At the time, I wasn’t willing to risk my professional ethics and personal morality just to beat a competitor to a market niche. Put yourself in the shoes of the responsible people at the company whose contaminated product has just resulted in five deaths across the country. Mightn’t that bother you… just a bit? Even if it made you rich?

Could you enjoy the wealth knowing that a handful of people died after using your product, one that you knowingly decided to risk a higher chance of impurity for a bigger profit margin? Would it keep you awake at night wondering who might have gotten to walk their daughter down the aisle, or who might have greeted their family’s first grandson into the world, if you had only followed best practice instead of just what’s legal, and not one penny more?

My personal belief is this… one of the stated purposes of our government (Preamble to the Constitution) is to ‘provide for the common defence and promote the general welfare’. Defence is usually assumed to be from a foreign power, but in this case, we the people need defence from industry in order to have any sense of welfare, general or not.

In a capitalistic free market, the watchword is caveat emptor, “let the buyer beware”. There are over 3,000 compounding pharmacies in the USA. Just 162, (not the one implicated in today’s news), meet the standards of the Compounding Pharmacy Accreditation Board, a private agency which establishes quality and safety practices. That means over 2,838 compounding pharmacies that do not: over 2,838 companies that do not meet contemporary quality and safety standards for the compounding of pharmaceutical medications designed for human use, yet they still sell what they make, to us, to use. And we buy it.  Now think about that for a second…

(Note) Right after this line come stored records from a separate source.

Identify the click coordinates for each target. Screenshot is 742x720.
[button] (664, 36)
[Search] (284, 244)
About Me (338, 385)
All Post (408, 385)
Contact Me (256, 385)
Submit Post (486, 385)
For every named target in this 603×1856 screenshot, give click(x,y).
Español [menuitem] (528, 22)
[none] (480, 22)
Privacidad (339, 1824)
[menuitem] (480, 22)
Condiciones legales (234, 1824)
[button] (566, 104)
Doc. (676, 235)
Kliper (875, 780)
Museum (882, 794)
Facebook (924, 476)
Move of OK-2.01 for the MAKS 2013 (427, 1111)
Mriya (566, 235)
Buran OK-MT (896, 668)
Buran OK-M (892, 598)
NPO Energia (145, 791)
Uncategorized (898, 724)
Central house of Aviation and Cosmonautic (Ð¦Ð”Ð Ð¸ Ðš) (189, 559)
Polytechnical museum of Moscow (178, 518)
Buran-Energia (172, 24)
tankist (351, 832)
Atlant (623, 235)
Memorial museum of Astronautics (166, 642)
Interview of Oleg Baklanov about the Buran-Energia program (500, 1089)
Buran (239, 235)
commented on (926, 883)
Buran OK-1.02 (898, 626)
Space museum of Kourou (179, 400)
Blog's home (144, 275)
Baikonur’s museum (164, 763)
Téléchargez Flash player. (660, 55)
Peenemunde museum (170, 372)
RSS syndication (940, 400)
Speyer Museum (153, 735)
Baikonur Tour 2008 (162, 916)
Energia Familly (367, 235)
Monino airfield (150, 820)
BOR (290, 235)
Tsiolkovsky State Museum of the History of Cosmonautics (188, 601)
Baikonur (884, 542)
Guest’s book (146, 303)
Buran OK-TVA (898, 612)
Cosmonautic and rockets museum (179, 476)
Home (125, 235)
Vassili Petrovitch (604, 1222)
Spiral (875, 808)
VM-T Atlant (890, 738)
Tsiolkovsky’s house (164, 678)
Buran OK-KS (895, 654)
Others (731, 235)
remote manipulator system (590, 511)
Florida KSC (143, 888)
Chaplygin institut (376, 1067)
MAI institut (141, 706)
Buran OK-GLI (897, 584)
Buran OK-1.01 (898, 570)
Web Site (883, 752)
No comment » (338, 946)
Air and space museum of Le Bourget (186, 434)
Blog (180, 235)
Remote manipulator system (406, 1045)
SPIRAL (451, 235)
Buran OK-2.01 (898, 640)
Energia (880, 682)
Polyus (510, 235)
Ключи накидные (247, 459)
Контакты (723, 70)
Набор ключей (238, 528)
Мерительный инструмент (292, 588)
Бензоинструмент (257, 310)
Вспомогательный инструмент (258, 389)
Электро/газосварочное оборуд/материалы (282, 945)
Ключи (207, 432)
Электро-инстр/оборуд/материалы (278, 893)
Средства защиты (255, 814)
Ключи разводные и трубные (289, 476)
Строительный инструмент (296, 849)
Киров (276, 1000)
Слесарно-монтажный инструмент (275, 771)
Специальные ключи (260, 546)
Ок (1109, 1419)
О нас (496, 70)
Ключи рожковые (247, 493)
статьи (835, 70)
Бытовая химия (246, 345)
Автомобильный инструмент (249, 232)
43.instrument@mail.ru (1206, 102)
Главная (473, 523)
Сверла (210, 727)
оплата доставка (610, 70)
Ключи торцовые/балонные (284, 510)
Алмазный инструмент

According to the FDA, the medication that resulted in 5 deaths was contaminated with a fungus. Over 17,000 doses were shipped to 23 states. (and some argue that health care doesn’t qualify as interstate commerce!) Nor is this the first time compounded medications have caused deaths across the country. Alabama and South Carolina have both lost citizens to bungled compounded medications.

Companies have shown that when it comes to protecting the public or the environment, they use actuarial formulas to derive cost benefit ratios. Whether it is cars with gas tanks that tend to explode or a drug that causes more than it’s share of heart attacks and strokes, they know the product liability cost if 5 people die, or 50, or 500, or 5000. Only when the cost to them, not to those who died or the cost to those families, but only when the cost to them exceeds their profits will they consider other alternatives. In short, our lives are their acceptable losses. They do not self-police, they do not self-restrict in matters of public safety. It’s not that they don’t do the “right” thing, but that they define “right” in terms of most profitable.

Which is why, when it comes to food, water, drugs, and a multitude of other items deemed necessary for life today, we as a society have said that we need protection of life and limb from those who would profit at any cost.

It is, after all, one of the defining purposes of our government. We should not let sloganeers change that.